Evidence suggests it may have been developed by the Hebrews, not the Phoenicians, as believed.


Figure 1. Sample of Egyptian hieroglyphs used to represent alphabetic characters

We cannot be certain if the pre-Flood patriarchs knew how to write. However, a number of writing systems appeared shortly after the Flood. The earliest post-Flood systems of writing appear to have used individual symbols (such as Egyptian hieroglyphs) to represent words. Learning all the symbols for thousands of words makes writing and reading difficult skills to acquire. In contrast, an alphabetic system is easy to learn. An alphabet uses a set of symbols to record the basic significant sounds of a spoken language. With an alphabet, only a few symbols are needed. For example, we have 26 symbols in our alphabet.
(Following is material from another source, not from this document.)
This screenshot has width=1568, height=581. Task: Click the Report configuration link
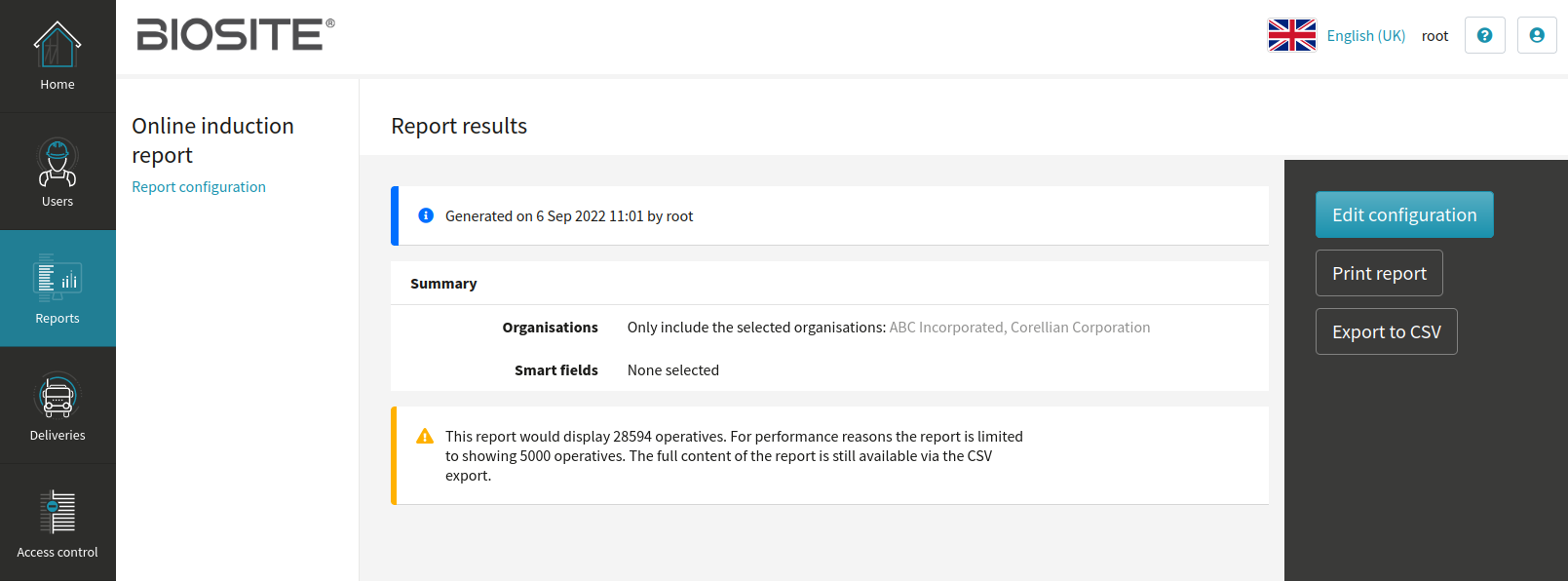[x=199, y=187]
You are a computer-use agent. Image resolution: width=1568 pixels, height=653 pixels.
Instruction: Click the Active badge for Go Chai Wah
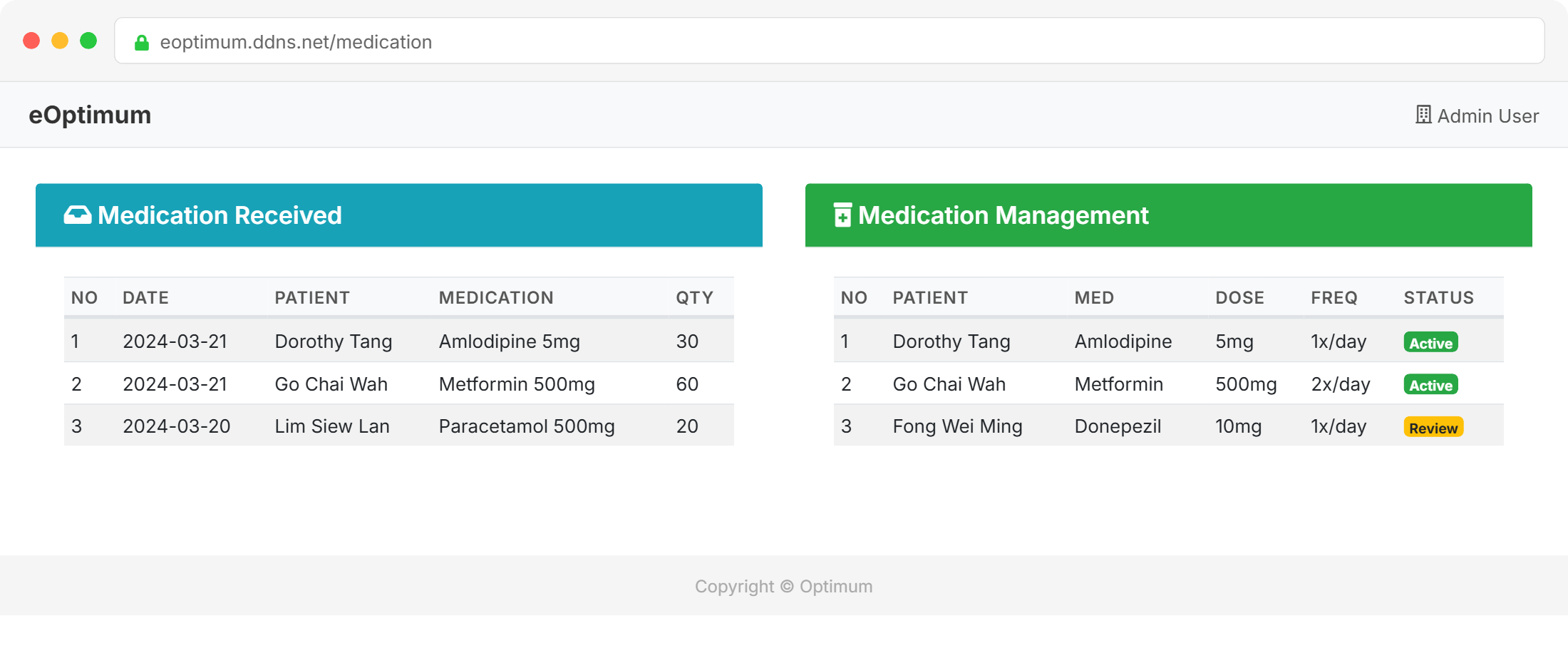1430,385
Was the first alphabet Phoenician?

It is widely believed that the concept of using an alphabet to record a written text was developed in Syria by the Phoenicians. For example, an Encyclopedia Britannica article states what the editors of that publication believe about the first alphabet. The article states, “North Semitic alphabet, the earliest fully developed alphabetic writing system … was used in Syria as early as the 11th century BC and is probably ancestral, either directly or indirectly, to all subsequent alphabetic scripts, with the possible exception of those scripts classified as South Semitic (e.g., Ethiopic, Sabaean).”1

It is believed that the Phoenician alphabet developed from the North Semitic alphabet and was widely used during the period 1050 to 150 BC. It is also believed that the early Hebrew (Paleo-Hebrew) alphabet is a regional variant of the Phoenician alphabet. The Paleo-Hebrew alphabet is the script that was used during the time of Judah’s kings, before the Aramaic alphabet was adopted during the Babylonian Captivity. The Aramaic alphabet used characters similar to those which we now associate with the Hebrew language.

An alternative hypothesis—the first alphabet developed by the Hebrews

Douglas Petrovich, who earned a PhD with a major in Syro-Palestinian archaeology from the University of Toronto and taught about ancient Egypt at Ontario’s Wilfrid Laurier University, published a book on the earliest alphabet. In his book The World’s Oldest Alphabet,2 he argues that Hebrew was the first language to use a script that represented the consonants of a language. An alphabet that represents only consonants is called an abjad. A consonantal alphabet does not have symbols for the vowel sounds. The vowel sounds are left implicit and added among the consonants when the text is read. For example, the consonants CT could be read as ‘cut’ or ‘cat’, depending on the context.

Figure 2. Hieroglyphic symbols represent Hebrew letters

Petrovich states that, “Until the present day, one of the greatest unsolved mysteries in the field of epigraphical studies related to the ANE [Ancient Near East] has been the identification of the language of the pictographic, proto-consonantal script that has been found on a variety of writing surfaces in Egypt, Sinai, and the Levant.” [pp. 6–7] His contention is that Hebrew is the language that is represented in the original proto-consonantal script—not Phoenician (or another language) as has been generally believed.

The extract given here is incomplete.